### Problem description
Copy every line that contains the string "price" from the entries below.

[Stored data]
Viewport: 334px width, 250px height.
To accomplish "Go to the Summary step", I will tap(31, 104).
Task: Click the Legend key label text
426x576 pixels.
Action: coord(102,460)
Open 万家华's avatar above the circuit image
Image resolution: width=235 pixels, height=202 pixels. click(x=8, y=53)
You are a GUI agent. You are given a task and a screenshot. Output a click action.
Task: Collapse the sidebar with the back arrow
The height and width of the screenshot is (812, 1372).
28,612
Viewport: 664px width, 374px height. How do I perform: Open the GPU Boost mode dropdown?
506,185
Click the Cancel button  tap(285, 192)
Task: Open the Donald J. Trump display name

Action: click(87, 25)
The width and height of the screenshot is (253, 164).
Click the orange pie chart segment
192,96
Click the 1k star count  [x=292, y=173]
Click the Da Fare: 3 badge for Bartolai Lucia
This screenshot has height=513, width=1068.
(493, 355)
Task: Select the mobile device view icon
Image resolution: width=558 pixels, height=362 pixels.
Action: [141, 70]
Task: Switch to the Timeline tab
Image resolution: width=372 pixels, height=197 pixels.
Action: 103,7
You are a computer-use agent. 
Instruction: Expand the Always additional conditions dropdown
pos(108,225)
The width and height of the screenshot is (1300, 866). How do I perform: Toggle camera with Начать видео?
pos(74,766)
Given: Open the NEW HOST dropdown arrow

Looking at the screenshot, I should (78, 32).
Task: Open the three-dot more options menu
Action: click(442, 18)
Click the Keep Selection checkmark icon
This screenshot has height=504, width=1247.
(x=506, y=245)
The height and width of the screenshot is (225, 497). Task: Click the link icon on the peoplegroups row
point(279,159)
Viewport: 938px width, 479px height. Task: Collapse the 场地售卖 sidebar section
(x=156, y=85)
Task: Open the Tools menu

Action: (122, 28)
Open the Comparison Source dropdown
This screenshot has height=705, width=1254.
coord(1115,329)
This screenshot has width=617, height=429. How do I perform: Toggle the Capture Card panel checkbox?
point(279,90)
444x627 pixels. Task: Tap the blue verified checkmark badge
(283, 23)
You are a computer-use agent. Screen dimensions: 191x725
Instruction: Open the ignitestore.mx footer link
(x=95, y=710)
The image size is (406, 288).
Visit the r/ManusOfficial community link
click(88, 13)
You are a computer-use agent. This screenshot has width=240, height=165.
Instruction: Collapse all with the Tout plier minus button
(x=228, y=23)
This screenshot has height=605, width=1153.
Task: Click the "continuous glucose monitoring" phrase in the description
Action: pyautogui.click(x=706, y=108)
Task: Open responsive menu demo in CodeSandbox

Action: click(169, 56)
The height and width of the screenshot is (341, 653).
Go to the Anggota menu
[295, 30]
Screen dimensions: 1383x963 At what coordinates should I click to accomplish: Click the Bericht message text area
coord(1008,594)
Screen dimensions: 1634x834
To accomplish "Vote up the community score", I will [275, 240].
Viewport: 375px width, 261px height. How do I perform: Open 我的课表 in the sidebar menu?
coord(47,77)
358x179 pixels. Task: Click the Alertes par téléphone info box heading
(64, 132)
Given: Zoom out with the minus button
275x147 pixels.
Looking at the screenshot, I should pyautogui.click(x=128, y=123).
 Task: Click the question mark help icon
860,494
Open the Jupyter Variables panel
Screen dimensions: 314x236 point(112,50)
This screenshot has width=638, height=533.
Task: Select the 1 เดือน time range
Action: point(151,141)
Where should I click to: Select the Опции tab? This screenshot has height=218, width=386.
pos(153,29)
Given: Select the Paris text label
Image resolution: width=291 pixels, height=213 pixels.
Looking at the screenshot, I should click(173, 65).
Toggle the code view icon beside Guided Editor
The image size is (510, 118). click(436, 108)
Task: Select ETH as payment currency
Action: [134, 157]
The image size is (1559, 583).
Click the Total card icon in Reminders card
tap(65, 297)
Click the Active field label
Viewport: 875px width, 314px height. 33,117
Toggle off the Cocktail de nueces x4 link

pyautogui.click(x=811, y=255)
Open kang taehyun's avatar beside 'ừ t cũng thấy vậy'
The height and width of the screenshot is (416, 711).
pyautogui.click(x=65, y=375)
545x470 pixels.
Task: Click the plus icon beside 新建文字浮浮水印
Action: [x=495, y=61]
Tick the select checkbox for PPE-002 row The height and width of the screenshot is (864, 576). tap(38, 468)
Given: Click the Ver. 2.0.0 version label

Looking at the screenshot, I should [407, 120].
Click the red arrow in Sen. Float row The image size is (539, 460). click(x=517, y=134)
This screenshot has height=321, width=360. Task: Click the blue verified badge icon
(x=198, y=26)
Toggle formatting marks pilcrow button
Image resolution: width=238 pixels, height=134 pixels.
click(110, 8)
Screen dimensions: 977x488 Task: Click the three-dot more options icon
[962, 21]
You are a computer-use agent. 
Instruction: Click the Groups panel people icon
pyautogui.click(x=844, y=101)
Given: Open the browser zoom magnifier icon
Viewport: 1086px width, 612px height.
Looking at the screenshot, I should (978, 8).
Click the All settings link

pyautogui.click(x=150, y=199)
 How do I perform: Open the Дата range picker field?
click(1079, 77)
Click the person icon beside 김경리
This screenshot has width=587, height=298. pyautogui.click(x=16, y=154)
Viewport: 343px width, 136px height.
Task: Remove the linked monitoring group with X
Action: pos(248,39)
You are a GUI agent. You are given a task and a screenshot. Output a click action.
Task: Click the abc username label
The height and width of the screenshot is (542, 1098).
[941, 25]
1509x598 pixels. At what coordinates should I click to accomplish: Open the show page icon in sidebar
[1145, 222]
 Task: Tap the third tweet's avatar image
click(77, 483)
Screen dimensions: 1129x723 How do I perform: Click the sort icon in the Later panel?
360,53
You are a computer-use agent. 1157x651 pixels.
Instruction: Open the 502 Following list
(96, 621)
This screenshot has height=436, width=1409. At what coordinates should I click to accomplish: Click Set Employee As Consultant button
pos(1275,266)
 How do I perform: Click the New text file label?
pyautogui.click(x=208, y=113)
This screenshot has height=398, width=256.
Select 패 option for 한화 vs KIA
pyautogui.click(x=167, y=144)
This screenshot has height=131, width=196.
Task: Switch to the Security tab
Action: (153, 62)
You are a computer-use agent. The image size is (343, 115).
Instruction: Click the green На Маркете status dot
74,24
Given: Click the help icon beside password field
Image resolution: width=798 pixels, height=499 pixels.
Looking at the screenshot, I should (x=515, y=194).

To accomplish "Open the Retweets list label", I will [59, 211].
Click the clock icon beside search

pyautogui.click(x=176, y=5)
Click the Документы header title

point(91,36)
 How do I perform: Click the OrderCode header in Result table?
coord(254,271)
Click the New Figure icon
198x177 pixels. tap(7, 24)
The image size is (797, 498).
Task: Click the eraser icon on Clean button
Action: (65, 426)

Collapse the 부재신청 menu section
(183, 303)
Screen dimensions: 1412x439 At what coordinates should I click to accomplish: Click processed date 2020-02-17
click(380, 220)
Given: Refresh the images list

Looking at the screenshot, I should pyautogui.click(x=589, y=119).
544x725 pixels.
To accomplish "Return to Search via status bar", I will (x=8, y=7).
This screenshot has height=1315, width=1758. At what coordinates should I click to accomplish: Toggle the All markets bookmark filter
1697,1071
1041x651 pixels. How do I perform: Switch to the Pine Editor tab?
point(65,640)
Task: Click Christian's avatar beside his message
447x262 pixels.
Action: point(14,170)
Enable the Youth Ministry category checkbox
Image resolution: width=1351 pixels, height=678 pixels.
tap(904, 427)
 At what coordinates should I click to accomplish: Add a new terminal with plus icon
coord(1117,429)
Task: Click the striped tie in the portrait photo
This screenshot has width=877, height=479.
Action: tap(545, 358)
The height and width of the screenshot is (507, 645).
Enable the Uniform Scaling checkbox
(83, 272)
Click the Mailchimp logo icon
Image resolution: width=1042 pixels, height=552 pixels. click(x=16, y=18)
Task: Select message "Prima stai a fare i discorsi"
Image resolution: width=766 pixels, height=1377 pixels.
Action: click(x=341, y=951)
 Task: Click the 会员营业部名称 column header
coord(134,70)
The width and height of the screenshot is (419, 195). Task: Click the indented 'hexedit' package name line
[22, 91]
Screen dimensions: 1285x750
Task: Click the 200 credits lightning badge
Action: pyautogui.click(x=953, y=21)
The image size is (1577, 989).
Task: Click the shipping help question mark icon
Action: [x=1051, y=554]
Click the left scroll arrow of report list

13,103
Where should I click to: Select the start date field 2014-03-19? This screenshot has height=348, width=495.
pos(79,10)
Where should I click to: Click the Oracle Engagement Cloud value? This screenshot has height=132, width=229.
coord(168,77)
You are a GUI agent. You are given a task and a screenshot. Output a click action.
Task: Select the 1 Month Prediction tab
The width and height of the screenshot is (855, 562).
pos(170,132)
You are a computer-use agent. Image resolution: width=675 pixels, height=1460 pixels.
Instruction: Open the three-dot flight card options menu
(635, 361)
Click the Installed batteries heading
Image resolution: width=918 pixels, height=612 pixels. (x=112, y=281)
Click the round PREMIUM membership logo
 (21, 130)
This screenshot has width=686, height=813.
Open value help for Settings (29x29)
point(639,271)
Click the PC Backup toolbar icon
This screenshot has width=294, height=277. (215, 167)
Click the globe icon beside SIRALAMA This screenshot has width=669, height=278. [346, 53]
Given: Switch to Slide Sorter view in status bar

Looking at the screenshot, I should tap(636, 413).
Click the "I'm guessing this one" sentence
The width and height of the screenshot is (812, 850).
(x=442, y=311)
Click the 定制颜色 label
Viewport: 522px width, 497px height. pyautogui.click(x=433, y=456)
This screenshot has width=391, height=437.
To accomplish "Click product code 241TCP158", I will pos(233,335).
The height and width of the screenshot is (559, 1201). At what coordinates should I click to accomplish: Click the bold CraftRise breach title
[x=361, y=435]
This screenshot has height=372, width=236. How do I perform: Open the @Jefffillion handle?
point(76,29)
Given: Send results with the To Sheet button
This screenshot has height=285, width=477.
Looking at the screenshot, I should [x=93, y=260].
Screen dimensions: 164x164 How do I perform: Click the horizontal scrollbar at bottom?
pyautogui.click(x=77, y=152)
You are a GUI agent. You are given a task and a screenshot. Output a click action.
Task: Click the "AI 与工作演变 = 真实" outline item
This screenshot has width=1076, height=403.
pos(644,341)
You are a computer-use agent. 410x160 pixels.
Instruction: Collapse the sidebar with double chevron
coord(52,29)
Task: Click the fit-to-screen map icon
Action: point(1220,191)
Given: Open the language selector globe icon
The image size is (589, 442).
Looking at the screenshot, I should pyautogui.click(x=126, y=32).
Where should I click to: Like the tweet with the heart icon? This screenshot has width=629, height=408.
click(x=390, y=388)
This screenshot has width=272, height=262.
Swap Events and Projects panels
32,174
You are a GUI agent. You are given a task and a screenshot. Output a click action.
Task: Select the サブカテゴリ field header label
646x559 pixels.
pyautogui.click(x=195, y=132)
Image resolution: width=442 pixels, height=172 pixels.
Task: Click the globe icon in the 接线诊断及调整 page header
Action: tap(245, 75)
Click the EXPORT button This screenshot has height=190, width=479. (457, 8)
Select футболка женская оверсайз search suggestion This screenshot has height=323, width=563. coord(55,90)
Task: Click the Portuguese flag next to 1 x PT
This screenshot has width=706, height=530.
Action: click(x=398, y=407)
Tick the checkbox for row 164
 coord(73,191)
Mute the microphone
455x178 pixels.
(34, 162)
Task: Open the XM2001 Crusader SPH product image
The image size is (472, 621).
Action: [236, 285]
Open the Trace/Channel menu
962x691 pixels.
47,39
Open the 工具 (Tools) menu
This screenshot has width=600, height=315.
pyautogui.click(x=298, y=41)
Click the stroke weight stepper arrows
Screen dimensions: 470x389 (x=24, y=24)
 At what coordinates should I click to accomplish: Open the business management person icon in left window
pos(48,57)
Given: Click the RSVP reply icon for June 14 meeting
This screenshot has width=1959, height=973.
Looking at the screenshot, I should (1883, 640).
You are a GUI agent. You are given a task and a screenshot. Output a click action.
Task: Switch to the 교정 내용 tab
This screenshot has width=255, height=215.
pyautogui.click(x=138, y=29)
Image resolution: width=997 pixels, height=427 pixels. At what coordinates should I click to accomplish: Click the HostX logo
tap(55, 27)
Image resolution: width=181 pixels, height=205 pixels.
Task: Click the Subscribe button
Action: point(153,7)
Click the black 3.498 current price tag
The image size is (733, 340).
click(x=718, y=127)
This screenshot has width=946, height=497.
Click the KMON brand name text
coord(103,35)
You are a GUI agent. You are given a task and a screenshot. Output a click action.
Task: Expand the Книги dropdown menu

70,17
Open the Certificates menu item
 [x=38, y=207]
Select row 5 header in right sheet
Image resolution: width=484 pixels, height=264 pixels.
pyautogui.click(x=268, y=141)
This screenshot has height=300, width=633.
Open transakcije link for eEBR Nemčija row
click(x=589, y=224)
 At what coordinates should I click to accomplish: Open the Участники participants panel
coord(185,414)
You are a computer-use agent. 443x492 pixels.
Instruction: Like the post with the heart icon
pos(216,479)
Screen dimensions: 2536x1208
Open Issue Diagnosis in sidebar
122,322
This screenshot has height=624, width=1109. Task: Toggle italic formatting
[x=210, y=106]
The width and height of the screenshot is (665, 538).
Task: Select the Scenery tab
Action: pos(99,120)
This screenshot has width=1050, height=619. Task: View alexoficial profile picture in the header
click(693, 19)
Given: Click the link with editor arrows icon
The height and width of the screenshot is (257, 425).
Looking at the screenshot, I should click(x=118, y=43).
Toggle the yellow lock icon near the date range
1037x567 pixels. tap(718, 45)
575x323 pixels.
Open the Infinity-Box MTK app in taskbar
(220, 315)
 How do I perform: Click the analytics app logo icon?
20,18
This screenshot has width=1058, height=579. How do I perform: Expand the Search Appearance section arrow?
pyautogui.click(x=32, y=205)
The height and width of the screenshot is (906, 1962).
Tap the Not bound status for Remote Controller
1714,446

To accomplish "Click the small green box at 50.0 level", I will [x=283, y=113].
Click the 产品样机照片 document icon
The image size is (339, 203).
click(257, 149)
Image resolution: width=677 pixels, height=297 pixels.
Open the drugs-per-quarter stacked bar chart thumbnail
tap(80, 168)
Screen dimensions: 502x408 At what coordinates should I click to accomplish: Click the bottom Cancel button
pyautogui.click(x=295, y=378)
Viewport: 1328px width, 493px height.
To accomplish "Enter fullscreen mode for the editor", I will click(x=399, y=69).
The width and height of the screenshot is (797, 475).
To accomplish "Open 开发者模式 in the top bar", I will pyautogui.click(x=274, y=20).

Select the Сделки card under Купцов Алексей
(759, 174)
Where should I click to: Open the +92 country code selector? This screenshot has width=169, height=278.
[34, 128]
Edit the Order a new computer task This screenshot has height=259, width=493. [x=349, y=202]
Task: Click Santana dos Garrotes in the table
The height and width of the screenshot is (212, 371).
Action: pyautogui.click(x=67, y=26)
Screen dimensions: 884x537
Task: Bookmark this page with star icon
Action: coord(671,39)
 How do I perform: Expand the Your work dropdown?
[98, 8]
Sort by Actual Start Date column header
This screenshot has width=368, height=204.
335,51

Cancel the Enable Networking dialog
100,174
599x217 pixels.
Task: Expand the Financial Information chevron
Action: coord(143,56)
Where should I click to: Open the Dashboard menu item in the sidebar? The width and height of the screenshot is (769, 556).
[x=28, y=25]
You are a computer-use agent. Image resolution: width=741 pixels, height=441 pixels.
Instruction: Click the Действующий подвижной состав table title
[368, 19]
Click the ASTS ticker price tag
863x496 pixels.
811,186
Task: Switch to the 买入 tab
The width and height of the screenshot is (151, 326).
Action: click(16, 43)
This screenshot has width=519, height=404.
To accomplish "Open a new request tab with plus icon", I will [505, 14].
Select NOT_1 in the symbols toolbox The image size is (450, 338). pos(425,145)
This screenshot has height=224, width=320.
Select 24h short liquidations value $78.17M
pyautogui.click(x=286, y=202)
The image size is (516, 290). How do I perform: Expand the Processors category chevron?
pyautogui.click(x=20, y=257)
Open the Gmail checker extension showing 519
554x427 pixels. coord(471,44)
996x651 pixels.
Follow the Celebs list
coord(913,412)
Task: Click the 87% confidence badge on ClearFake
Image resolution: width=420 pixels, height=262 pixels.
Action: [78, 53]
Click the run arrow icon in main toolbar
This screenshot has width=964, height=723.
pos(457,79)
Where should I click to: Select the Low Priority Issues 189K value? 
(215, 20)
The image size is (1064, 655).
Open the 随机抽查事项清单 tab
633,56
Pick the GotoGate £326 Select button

### Your solution
Click the black 3.498 current price tag
Click the ASTS ticker price tag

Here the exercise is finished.